● SUPPLIED INFORMATION:
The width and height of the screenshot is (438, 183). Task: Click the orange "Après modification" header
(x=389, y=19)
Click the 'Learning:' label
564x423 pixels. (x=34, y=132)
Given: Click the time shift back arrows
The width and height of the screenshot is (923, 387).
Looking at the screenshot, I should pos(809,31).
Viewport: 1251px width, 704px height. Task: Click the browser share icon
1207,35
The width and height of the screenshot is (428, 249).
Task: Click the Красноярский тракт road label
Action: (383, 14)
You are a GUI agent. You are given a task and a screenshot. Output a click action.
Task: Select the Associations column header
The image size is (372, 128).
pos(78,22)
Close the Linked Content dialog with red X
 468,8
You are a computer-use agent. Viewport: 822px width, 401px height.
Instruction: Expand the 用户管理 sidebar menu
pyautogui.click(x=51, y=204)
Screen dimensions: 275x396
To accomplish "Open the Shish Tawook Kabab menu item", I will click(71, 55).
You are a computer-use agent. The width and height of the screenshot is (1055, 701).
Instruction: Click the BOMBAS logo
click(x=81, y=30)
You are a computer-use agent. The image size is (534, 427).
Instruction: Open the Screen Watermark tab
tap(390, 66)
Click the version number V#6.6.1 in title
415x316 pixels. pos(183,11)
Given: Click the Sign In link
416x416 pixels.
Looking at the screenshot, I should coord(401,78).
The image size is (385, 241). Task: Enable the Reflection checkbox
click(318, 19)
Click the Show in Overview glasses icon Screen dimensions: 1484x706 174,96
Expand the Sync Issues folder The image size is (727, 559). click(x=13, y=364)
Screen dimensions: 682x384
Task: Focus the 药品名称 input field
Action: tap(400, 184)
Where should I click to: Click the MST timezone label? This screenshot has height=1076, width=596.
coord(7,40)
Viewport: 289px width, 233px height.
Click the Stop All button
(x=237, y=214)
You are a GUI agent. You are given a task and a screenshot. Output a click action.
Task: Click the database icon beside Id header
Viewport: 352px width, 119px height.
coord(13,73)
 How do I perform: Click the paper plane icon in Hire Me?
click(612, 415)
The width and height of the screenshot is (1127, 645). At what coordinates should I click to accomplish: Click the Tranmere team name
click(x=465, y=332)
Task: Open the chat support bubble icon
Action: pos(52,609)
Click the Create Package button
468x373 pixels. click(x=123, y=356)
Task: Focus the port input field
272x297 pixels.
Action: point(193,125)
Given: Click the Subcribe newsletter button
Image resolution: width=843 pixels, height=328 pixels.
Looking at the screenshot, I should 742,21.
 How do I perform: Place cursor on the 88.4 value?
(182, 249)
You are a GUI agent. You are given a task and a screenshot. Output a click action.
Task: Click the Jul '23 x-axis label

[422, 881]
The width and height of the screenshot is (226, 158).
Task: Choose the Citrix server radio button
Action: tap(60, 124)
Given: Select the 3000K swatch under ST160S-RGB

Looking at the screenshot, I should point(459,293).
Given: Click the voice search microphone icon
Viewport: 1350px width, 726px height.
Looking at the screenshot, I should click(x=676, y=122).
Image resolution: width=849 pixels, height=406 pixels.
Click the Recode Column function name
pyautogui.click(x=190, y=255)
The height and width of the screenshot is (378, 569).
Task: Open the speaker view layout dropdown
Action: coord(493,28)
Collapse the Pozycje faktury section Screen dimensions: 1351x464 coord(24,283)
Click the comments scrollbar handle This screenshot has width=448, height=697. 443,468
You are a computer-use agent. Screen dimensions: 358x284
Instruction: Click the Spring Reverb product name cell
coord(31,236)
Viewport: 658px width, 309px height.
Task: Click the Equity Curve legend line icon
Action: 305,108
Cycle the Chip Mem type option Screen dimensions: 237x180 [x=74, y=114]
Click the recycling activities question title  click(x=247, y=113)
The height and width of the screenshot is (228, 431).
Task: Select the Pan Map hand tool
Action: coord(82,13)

● WORK REQUIRED:
Set down every entry above verbatim, with no changes to wording, spacing, or order.

● RESPONSE FOR THIS EXERCISE:
The width and height of the screenshot is (438, 183). Task: Click the orange "Après modification" header
(x=389, y=19)
Click the 'Learning:' label
564x423 pixels. (x=34, y=132)
Given: Click the time shift back arrows
The width and height of the screenshot is (923, 387).
Looking at the screenshot, I should pos(809,31).
Viewport: 1251px width, 704px height. Task: Click the browser share icon
1207,35
The width and height of the screenshot is (428, 249).
Task: Click the Красноярский тракт road label
Action: (383, 14)
You are a GUI agent. You are given a task and a screenshot. Output a click action.
Task: Select the Associations column header
The image size is (372, 128).
pos(78,22)
Close the Linked Content dialog with red X
 468,8
You are a computer-use agent. Viewport: 822px width, 401px height.
Instruction: Expand the 用户管理 sidebar menu
pyautogui.click(x=51, y=204)
Screen dimensions: 275x396
To accomplish "Open the Shish Tawook Kabab menu item", I will click(71, 55).
You are a computer-use agent. The width and height of the screenshot is (1055, 701).
Instruction: Click the BOMBAS logo
click(x=81, y=30)
You are a computer-use agent. The image size is (534, 427).
Instruction: Open the Screen Watermark tab
tap(390, 66)
Click the version number V#6.6.1 in title
415x316 pixels. pos(183,11)
Given: Click the Sign In link
416x416 pixels.
Looking at the screenshot, I should coord(401,78).
The image size is (385, 241). Task: Enable the Reflection checkbox
click(318, 19)
Click the Show in Overview glasses icon Screen dimensions: 1484x706 174,96
Expand the Sync Issues folder The image size is (727, 559). click(x=13, y=364)
Screen dimensions: 682x384
Task: Focus the 药品名称 input field
Action: tap(400, 184)
Where should I click to: Click the MST timezone label? This screenshot has height=1076, width=596.
coord(7,40)
Viewport: 289px width, 233px height.
Click the Stop All button
(x=237, y=214)
You are a GUI agent. You are given a task and a screenshot. Output a click action.
Task: Click the database icon beside Id header
Viewport: 352px width, 119px height.
coord(13,73)
 How do I perform: Click the paper plane icon in Hire Me?
click(612, 415)
The width and height of the screenshot is (1127, 645). At what coordinates should I click to accomplish: Click the Tranmere team name
click(x=465, y=332)
Task: Open the chat support bubble icon
Action: pos(52,609)
Click the Create Package button
468x373 pixels. click(x=123, y=356)
Task: Focus the port input field
272x297 pixels.
Action: point(193,125)
Given: Click the Subcribe newsletter button
Image resolution: width=843 pixels, height=328 pixels.
Looking at the screenshot, I should 742,21.
 How do I perform: Place cursor on the 88.4 value?
(182, 249)
You are a GUI agent. You are given a task and a screenshot. Output a click action.
Task: Click the Jul '23 x-axis label

[422, 881]
The width and height of the screenshot is (226, 158).
Task: Choose the Citrix server radio button
Action: tap(60, 124)
Given: Select the 3000K swatch under ST160S-RGB

Looking at the screenshot, I should point(459,293).
Given: Click the voice search microphone icon
Viewport: 1350px width, 726px height.
Looking at the screenshot, I should click(x=676, y=122).
Image resolution: width=849 pixels, height=406 pixels.
Click the Recode Column function name
pyautogui.click(x=190, y=255)
The height and width of the screenshot is (378, 569).
Task: Open the speaker view layout dropdown
Action: coord(493,28)
Collapse the Pozycje faktury section Screen dimensions: 1351x464 coord(24,283)
Click the comments scrollbar handle This screenshot has width=448, height=697. 443,468
You are a computer-use agent. Screen dimensions: 358x284
Instruction: Click the Spring Reverb product name cell
coord(31,236)
Viewport: 658px width, 309px height.
Task: Click the Equity Curve legend line icon
Action: 305,108
Cycle the Chip Mem type option Screen dimensions: 237x180 [x=74, y=114]
Click the recycling activities question title  click(x=247, y=113)
The height and width of the screenshot is (228, 431).
Task: Select the Pan Map hand tool
Action: coord(82,13)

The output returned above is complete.